NEW ORLEANS (AP) — NFL Commissioner Roger Goodell wants to share the blame.
"Safety," he said at his annual Super Bowl news conference, "is all of our responsibilities."
Not surprisingly, given that thousands of
former players are suing the league about its handling of concussions,
the topics
of player health and improved safety dominated Goodell's 45-minute
session Friday. And he often sounded like someone seeking
to point out that players or others are at fault for some of the
sport's problems — and need to help fix them.
"I'll stand up. I'll be accountable. It's part of my responsibility. I'll do everything," Goodell said. "But the players have
to do it. The coaches have to do it. Our officials have to do it. Our medical professionals have to do it."
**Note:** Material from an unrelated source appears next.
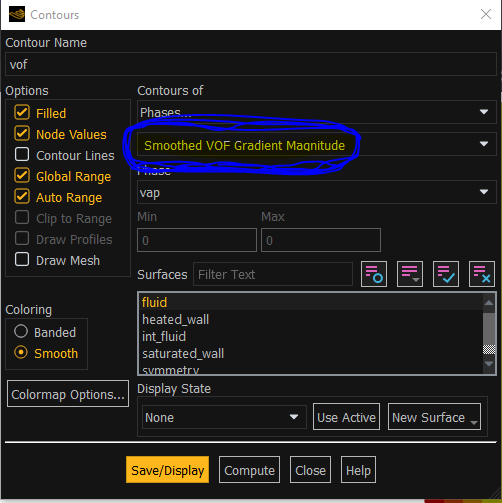
Task: Select saturated_wall surface entry
Action: click(183, 354)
Injuries from hits to the head or to the
knees, Goodell noted, can result from improper tackling techniques used
by players
and taught by coaches. The NFL Players Association needs to allow
testing for human growth hormone to go forward so it can
finally start next season, which Goodell hopes will happen. He
said prices for Super Bowl tickets have soared in part because
fans re-sell them above face value.
And asked what he most rues about the New
Orleans Saints bounty investigation — a particularly sensitive issue
around these
parts, of course — Goodell replied: "My biggest regret is that we
aren't all recognizing that this is a collective responsibility
to get (bounties) out of the game, to make the game safer. Clearly
the team, the NFL, the coaching staffs, executives and
players, we all share that responsibility. That's what I regret,
that I wasn't able to make that point clearly enough with
the union."
He addressed other subjects, such as a "new
generation of the Rooney Rule" after none of 15 recently open coach or
general
manager jobs went to a minority candidate, meaning "we didn't have
the outcomes we wanted"; using next year's Super Bowl in
New Jersey as a test for future cold-weather, outdoor championship
games; and saying he welcomed President Barack Obama's
recent comments expressing concern about football's violence
because "we want to make sure that people understand what we're
doing to make our game safer."
Also:
— New Orleans will not get back the second-round draft pick Goodell stripped in his bounty ruling;
— Goodell would not give a time frame for when the NFL could hold a game in Mexico;
— next season's games in London — 49ers-Jaguars and Steelers-Vikings — are sellouts.
Goodell mentioned some upcoming changes, including the plan to add independent neurologists to sidelines to help with concussion
care during games — something players have asked for and the league opposed until now.
"The No. 1 issue is: Take the head out of the game," Goodell said. "I think we've seen in the last several decades that players
are using their head more than they had when you go back several decades."
He said one tool the league can use to cut down on helmet-to-helmet hits is suspending players who keep doing it.
"We're going to have to continue to see discipline escalate, particularly on repeat offenders," Goodell said. "We're going
to have to take them off the field. Suspension gets through to them."
The league will add "expanded physicals at the end of each season ... to review players from a physical, mental and life skills
standpoint so that we can support them in a more comprehensive fashion," Goodell said.
With question after question about less-than-light matters, one reporter drew a chuckle from Goodell by asking how he's been
treated this week in a city filled with supporters of the Saints who are angry about the way the club was punished for the
bounty system the NFL said existed from 2009-11.
"My picture, as you point out, is in every restaurant. I had a float in the Mardi Gras parade. We got a voodoo doll," Goodell
said.
But he added that he can "appreciate the passion" of the fans and, actually, "couldn't feel more welcome here."